Своё сложное, хотя в целом положительное отношение к Кэрроллу Толкин постарался выразить в эссе «О волшебных историях». Здесь он говорит: «Поскольку волшебная история имеет дело с «чудесами», она не терпит никакого обрамления или машинерии, предполагающих, что вся история, в которой чудеса происходят, — выдумка или иллюзия. Сказка сама по себе может оказаться, конечно, настолько хороша, что обрамление игнорируется. Или она может оказаться успешной и потешной именно как рассказ о сне. Таковы истории об Алисе Льюиса Кэрролла с их обрамлением в сон и описанием переходов. Потому-то (и по другим причинам) они — не волшебные истории».
Толкин непосредственно затем развивает тему в специальном примечании, анализируя собственные детские ощущения: «Самый корень (а не только приложение) их «чудес» сатирический, насмешка над неразумным; и элемент «сна» — не просто машинерия или способ начать и закончить повествование, но сущностная часть действия и переходов в нём. Это дети могут понять и оценить, если предоставить их самим себе. Но многим, как и мне, «Алису» представляли как волшебную историю, и пока это недопонимание длилось, ощущалось и отвращение к машинерии сна».
В то же время Толкин осознаёт и некоторое глубинное родство кэрролловского «нонсенса» с настоящей волшебной историей. «Творческая Фантазия основана на твёрдом признании того, что всё в мире таково, как явлено под солнцем; на признании факта, но не на порабощении ему. Так, на логике основан нонсенс, выставляющийся в сказках и стихах Льюиса Кэрролла».

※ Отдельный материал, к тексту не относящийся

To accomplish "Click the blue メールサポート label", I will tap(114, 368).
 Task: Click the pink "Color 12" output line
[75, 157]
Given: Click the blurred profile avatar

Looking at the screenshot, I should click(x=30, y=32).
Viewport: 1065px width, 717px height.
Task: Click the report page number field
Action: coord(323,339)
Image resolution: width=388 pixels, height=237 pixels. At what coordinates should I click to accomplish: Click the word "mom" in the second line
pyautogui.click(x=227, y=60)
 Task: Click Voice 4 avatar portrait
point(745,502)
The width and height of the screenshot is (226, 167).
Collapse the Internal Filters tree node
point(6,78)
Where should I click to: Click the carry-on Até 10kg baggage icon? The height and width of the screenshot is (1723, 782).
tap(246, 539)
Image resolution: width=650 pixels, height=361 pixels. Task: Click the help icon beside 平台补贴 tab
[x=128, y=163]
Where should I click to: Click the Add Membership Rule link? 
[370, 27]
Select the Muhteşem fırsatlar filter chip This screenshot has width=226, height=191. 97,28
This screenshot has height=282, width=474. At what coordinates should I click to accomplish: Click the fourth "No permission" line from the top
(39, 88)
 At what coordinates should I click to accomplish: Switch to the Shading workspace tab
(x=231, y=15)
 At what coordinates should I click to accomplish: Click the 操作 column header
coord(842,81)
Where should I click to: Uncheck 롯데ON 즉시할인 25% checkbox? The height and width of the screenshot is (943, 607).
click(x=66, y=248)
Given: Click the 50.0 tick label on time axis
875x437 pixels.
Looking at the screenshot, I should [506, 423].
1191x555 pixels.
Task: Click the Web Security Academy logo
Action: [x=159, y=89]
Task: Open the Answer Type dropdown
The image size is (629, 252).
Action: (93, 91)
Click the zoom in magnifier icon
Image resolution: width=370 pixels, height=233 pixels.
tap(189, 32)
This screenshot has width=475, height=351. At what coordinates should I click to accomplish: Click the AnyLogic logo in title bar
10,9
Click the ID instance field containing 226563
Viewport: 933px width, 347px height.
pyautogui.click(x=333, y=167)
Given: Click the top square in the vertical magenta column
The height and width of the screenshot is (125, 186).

Фактом остаётся то, что Толкин действительно едва не наизусть знал книги Кэрролла, и они входили в его «список цитирования». Причём цитировал он их в самых разных местах — эссе, письмах, художественным произведениях — со свободой и видимым удовольствием. Например, он мог обозвать критиков «Беовульфа» бармаглотами, а их выступления сравнить с «пылканьем». То шутя сравнит себя, создающего новую терминологию, с Шалтаем-Болтаем (и правда ведь пародия на филолога-медиевиста! — как, кстати, и «Бармаглот» — на ранние, кэрролловских времён, опыты в духе «Песен для филологов»). В «списке» оказываются и обе «Алисы», и, как уже ясно, «Сильвия и Бруно» — несмотря даже на миниатюрных фейри. Собственно, как раз относительно «Сильвии и Бруно» К. Толкин замечает: «Отец знал книгу… очень хорошо, и стихи из неё стали частью его обширного репертуара цитирования на случай».
Вероятно, это своеобразное отношение объяснялось следующим. Толкин не воспринимал тексты Кэрролла как «волшебные истории», и не судил их этой меркой. С другой стороны, по этой же причине Толкин не видел в Кэрролле своего предшественника или тем более образец для сознательного подражания. Кэрролл был для него явлением совершенно иного литературного потока, параллельного его собственному, и не требовал ни суровых, ни восторженных оценок. Между тем в своём деле — в литературе сатирического «нонсенса» — Кэрролл являлся величиной уникальной, признанным классиком. И Толкин, определив для себя место Кэрролла в литературном пространстве, преодолев детское «недопонимание», мог позволить себе просто радоваться его книгам — так же как радовался некоторым вполне реалистическим произведениям.
«Вырос на Уильямс Моррисе»
Уильям Моррис занимает особое место в истории литературы вымысла вообще и британской в частности. Он — фактически создатель эпического фэнтези. Он — ключевая и типичная фигура английского неоромантизма, один из виднейших прерафаэлитов (и наиболее видный в литературе). Моррис принадлежал к поколению, которое уже не застало в сколько-нибудь зрелом возрасте классического романтизма, и в этом смысле являлся образцовым неоромантиком. Моррис — первый и почти единственный автор этого круга, этого литературного поколения, влияние которого Толкин признавал. И это единственный автор (не считая не совсем «автора» Лённрота), влияние которого Толкин, пусть изредка, признавал безоговорочно и на протяжении всей жизни.